For human/SARS-CoV-2 interactome genes ACE2, TMPRSS2 and BSG, there is a convincing evidence of association in Asians with influenza-induced SARS for TMPRSS2-rs2070788, tag-SNP of the eQTL rs383510. This case illustrates the importance of population genetics and of sequencing data in the design of genetic association studies in different human populations: the high linkage disequilibrium (LD) between rs2070788 and rs383510 is Asian-specific. Leveraging on a combination of genotyping and sequencing data for Native Americans (neglected in genetic studies), we show that while their frequencies of the Asian tag-SNP rs2070788 is, surprisingly, the highest worldwide, it is not in LD with the eQTL rs383510, that therefore, should be directly genotyped in genetic association studies of SARS in populations with Native American ancestry.

In the context of a global interest in host genetic determinants of COVID-19 susceptibility (Casanova and Su, 2020) we established a three-step protocol to gain evidence about human genetic susceptibility to the SARS-CoV-2, the causative agent of the COVID-19 disease:

(i) a systematic review of the literature about genes ACE2 (angiotensin converting enzyme 2, Xp22.2), TMPRSS2 (transmembrane serine protease 2, 21q22.3) and BSG (basigin, 19p13.3), which codify important proteins for severe acute respiratory syndrome coronavirus 2 (SARS-CoV-2) infection.
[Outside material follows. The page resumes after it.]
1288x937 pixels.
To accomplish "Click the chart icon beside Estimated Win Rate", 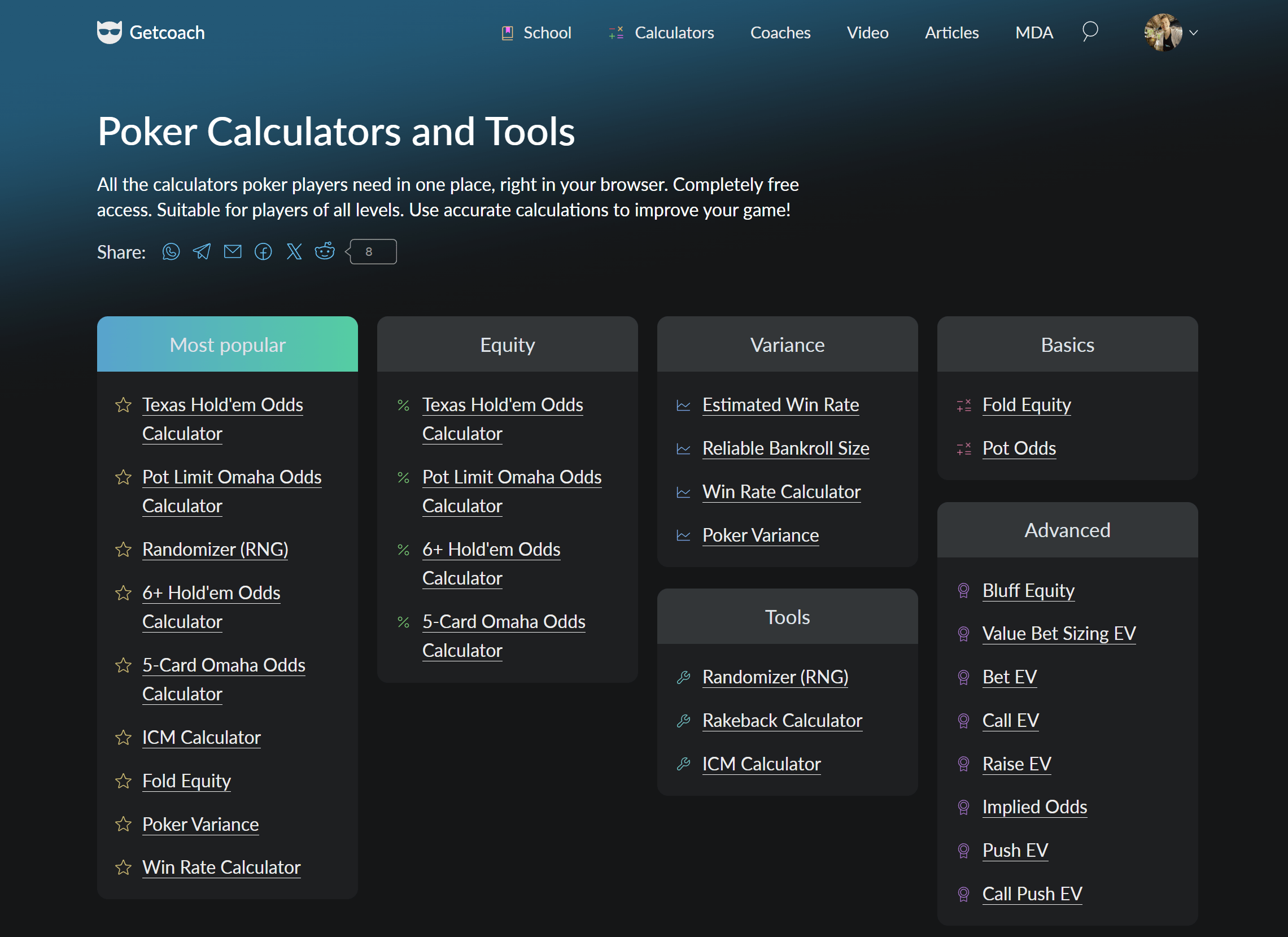I will pos(683,406).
SARS-CoV-2 spike S protein contains subunits S1 and S2, which bind the ACE2 cellular receptor, leading to an endosome formation around the virus. After this binding, TMPRSS2 host’s transmembrane serine protease cleaves S1/S2 subunits and induces a conformational change in S2, facilitating the endosome formation and allowing the entrance of virus cellular into the cytoplasm. CD147 (also called basigin - BSG) is a transmembrane glycoprotein, encoded by the BSG gene, discovered as a new SARS-CoV-2 cellular entry route (Wang et al. 2020). We performed a systematic review under the terms “[gene name] genetics infection]”, covering articles published until June 4th, 2020 in PubMed and in bioRxiv during 2020 (Figure 1A). For the ACE2 and BSG viral receptors, there was no solid and direct evidence of association between genetic polymorphisms and any respiratory viral infections.
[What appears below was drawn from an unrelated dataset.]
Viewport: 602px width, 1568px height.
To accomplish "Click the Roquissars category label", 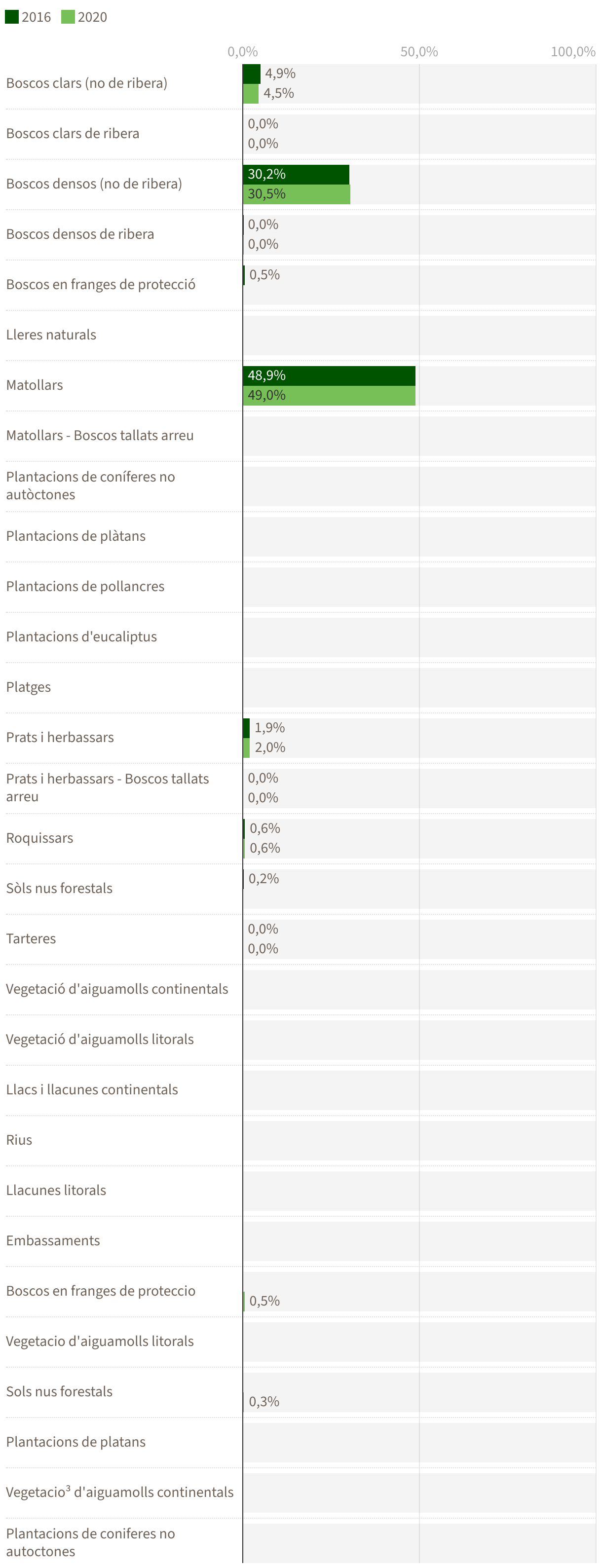I will coord(39,838).
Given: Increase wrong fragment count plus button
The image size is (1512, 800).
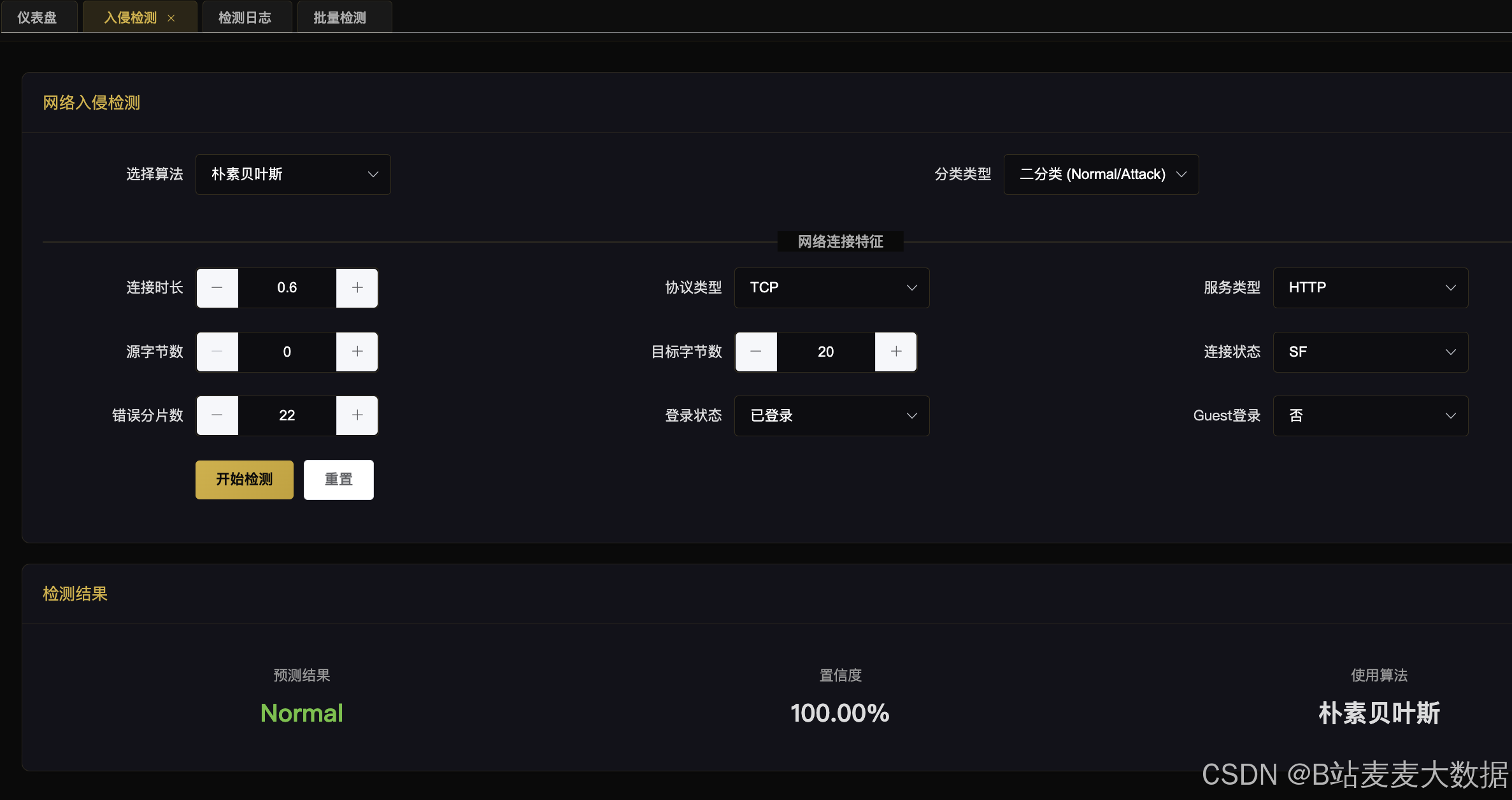Looking at the screenshot, I should coord(357,415).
Figure 1 ‒ (A) PRISMA flowchart of the systematic review; (B) Frequencies of the rs2070788 SNP and Native American ancestry in different populations (Populations form 1000 Genomes Project: ASW, Americans of African Ancestry in SW USA; CEU, Utah Residents (CEPH) with Northern and Western European Ancestry; CLM, Colombians from Medellin, Colombia; FIN, Finnish in Finland; GBR, British in England and Scotland; IBS, Iberian Population in Spain; JPT, Japanese in Tokyo, Japan; LWK, Luhya in Webuye, Kenya; PUR, Puerto Ricans from Puerto Rico; TSI, Toscani in Italia; YRI, Yoruba in Ibadan, Nigeria); (C) Fst values distribution of Native Americans vs East Asian populations for 71 SNPs of TMPRSS2 gene; (D) Linkage disequilibrium between rs2070788 and rs383510 in East Asian and Native American populations.
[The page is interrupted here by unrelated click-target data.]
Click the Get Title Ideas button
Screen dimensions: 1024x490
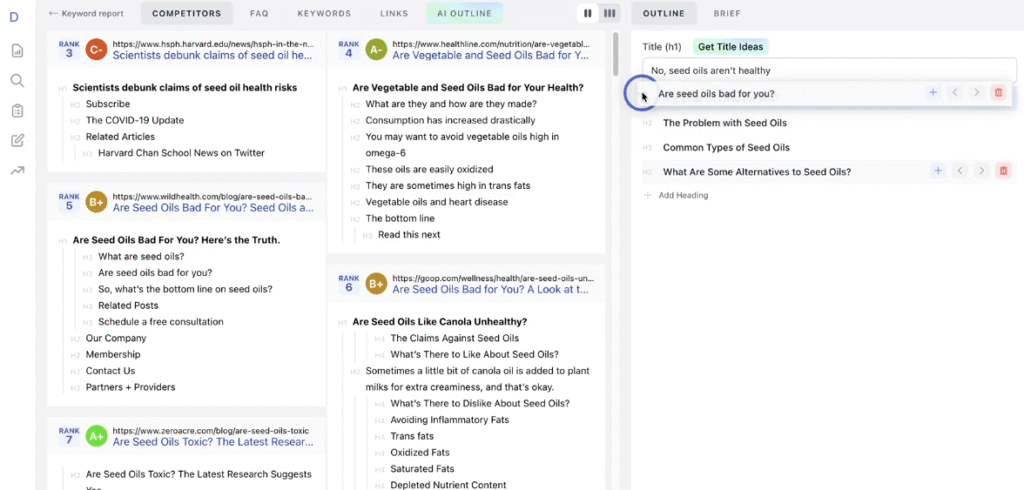(x=730, y=47)
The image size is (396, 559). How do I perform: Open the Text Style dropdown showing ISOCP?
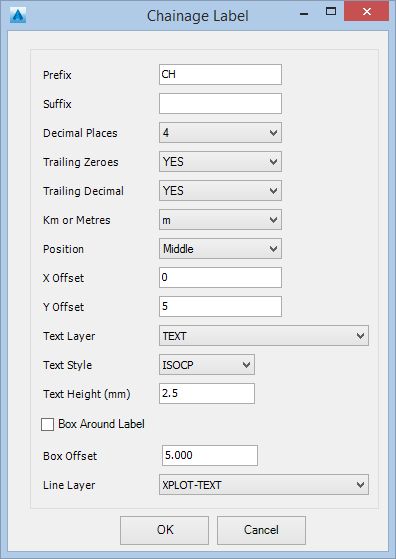(207, 364)
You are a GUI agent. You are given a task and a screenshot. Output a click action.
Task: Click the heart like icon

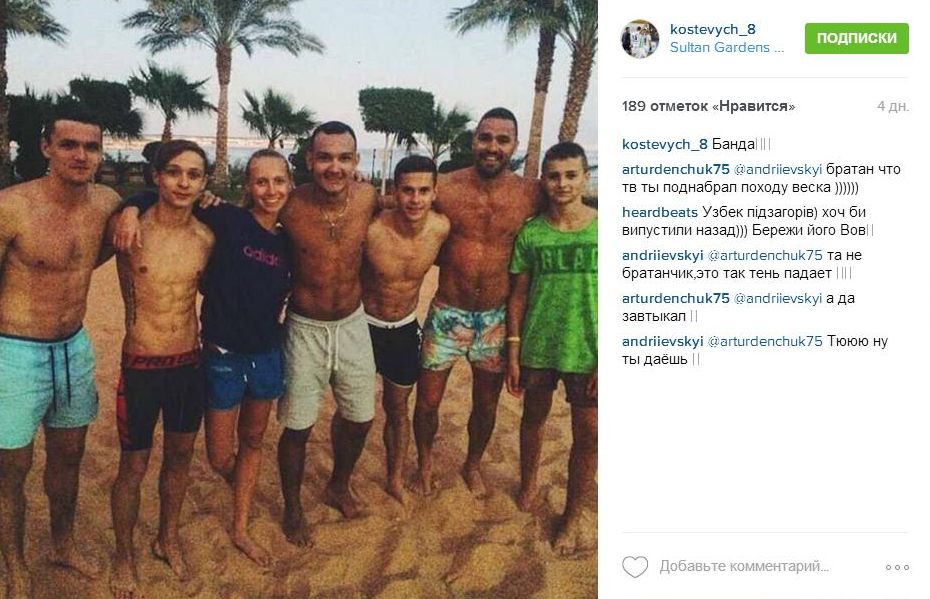[x=635, y=567]
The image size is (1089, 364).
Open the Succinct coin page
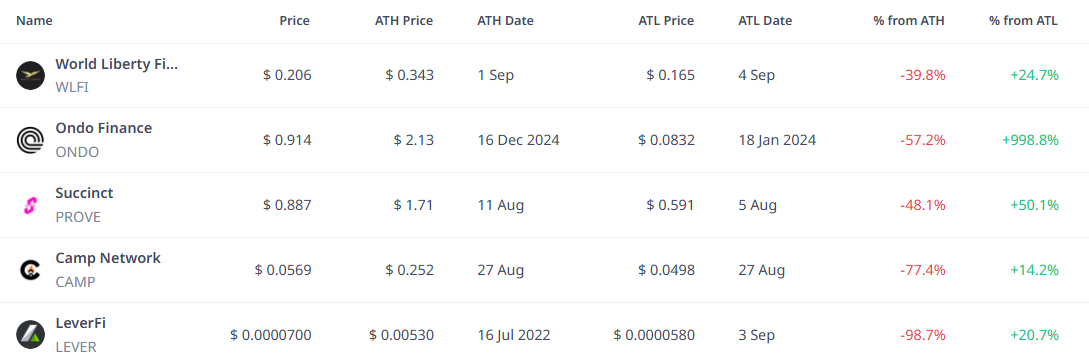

(ii) we annotated SNVs in ACE2, TMPRSS2, and BSG mining and integrating information from 24 biological and biomedical databases, using our bioinformatics tool (MASSA) [Multi-Agent System for SNP Annotation (Soares-Souza, 2014)], to identify functionally relevant variants (Table S1-A). MASSA integrates data with clinical findings from NCBI Databases like ClinVar and ClinGen. MASSA also includes approaches to distinguish between functional alleles, underlying clinical phenotypes and benign variants, cross-checking the data with multiple different databases. To ensure that collected variants are relevant for our analysis, MASSA performs some secondary filters, taking into account the frequency of alleles and SIFT and Polyphen predictions. The tool, in addition to performing the filters described above, searches for variants that have been cited in PubMed and also compares them to the OMIM database. From that, we’ve found 26 putatively functional variants for ACE2, 5 for TMPRSS2 and 17 for BSG gene, resulting in a total of 48 genetic variants.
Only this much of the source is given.